4 de out. de 2009

Fumo: nem anjo, nem demônio


Embora se possam traçar diversos paralelos com o sorver de um vinho ou um café, hábitos conviviais, aceitos e incentivados socialmente, fumar, ao contrário, tornou-se uma prática quase sempre solitária ou realizada em restritas confrarias. Talvez estejamos diante de um (obrigatório) retorno aos antigos “clubes de apreciadores”, onde, inclusive, envergava-se o smoking – originalmente, como se sabe, uma capa (smoking jacket - ilustração ao lado) usada para os “encontros de fumantes”.

E acho que está certo este encaminhamento. O fumar implica em responsabilidades derivadas da exalação da fumaça e seus componentes potencialmente nocivos.
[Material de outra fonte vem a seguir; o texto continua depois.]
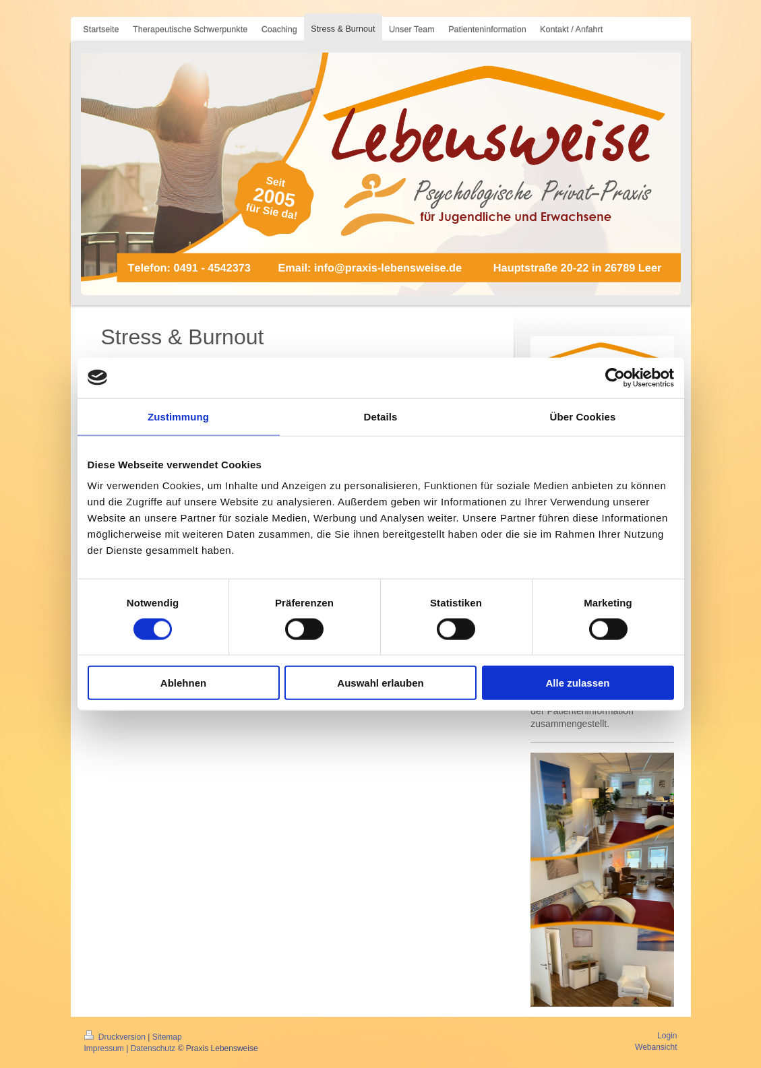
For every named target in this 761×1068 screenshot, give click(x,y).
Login (667, 1035)
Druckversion (116, 1037)
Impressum (104, 1048)
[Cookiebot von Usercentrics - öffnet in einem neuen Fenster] (615, 377)
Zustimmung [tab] (178, 416)
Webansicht (656, 1047)
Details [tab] (381, 416)
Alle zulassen (577, 683)
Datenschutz (153, 1048)
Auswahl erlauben (380, 683)
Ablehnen (183, 683)
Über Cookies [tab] (583, 416)
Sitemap (167, 1037)
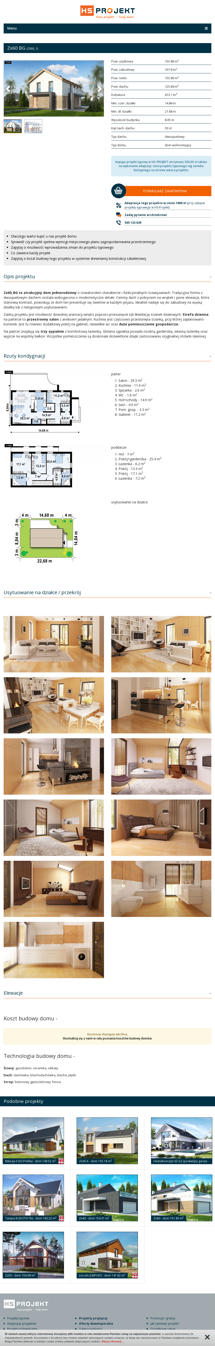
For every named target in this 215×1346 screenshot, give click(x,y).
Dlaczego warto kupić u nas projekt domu (44, 236)
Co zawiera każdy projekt (30, 253)
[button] (8, 89)
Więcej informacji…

Particularmente, aprecio fumar – de forma esporádica, em momentos especiais, de preferência cigarros e cigarrilhas de tabaco produzidas artesanalmente, sem aspirar a fumaça até os pulmões (“tragar”), aproveitando o efeito estimulante da nicotina de uma forma branda e buscando, muito mais, usufruir dos sabores e aromas da queima das folhas, permitindo, além disso, que o corpo tenha melhor capacidade de se auto-desintoxicar.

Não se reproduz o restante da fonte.